It seems that any discussion of politics ends up involving some sort of debate about economic systems. Since most atheists tend to identify themselves as liberal or libertarian, I thought that it'd be interesting to address these perspectives. I disagree with the liberal point of view because I believe that governments, much less powerful ones, can be very dangerous to people's freedoms. I also do not personally like the idea that someone who refuses to work will enjoy the fruits of labor of those who do. However, in this post I want to talk about the libertarian point of view. This is because while the liberal point of view is something that I don't personally like, the libertarian point of view is generally based upon the idea of a "free market", and this idea is one which I think is a complete fantasy.
So first off, I'd like to say to those that think a free market is the best way to run an economy that I don't necessarily disagree with you. You may be right. I haven't put too much thought into it, and the reason for this that I don't think free markets can exist in actuality, and so talking about how nice it would be is a waste of time. Additionally, slight deviations from a truly free market result in a situation which I think is hard to argue for since essentially all of the redeeming characteristics of a free market are lost.
The good thing about a free market economy is that products that are the best value succeed. If someone is charging too high of a price, someone else can come in and sell lower and still make a profit. The competition drives prices down and productivity up. However, this is not how markets work. When someone succeeds in business, they don't go back to square one. They're more wealthy now. This gives them an advantage which they can exploit to make their products, even if vastly inferior, succeed. If I'm wealthy I can simply drive my competitors out of business by operating at a loss, since I can sustain that while newcomers can't. Moreover, I have the money to advertise while others do not, and people might buy my inferior quality products for a higher price. This and other factors lead to the result that it's not the best quality products that succeed, but generally those who have previous wealth who succeed. Their previous success gives them current success, which gives them future success, and so on. Because the "game of capitalism" doesn't start anew, it overwhelmingly favors those whose are already wealthy.
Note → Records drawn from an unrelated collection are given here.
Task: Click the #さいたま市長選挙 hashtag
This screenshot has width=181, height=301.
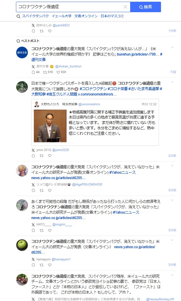Action: tap(144, 89)
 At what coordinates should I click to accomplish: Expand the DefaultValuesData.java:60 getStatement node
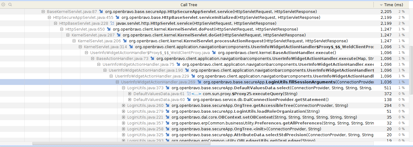[130, 100]
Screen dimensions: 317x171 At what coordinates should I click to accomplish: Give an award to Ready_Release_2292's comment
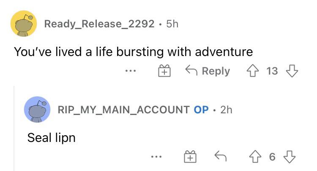point(164,71)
While some may or may not have a problem with this, the point is that this advantage destroys the level playing field and makes the market less competitive and thus not free.
Another criticism of a free market is the existence of externalities, which create costs to the consumer that are not reflected in the purchase price. Pollution is a good example of this. A company which has the lowest costs can sell for lower, thereby giving their product an advantage in the marketplace. They can lower costs by mishandling the pollutants that product production creates. The market rewards this sort of behavior with a competitive edge, yet the actual price of their products is much higher than those of a competitor who doesn't pollute. Now it's true that you could hold people responsible for learning about the companies they buy products from. While this would be very difficult to do, I'm not entirely against this argument, although I think it's doubtful that people would be able to adequately judge what the businesses were up to.
So to me, a free market is to economists what a massless string is to physicists. It's a nice idealization to help teach people basic concepts, but please don't build anything with it.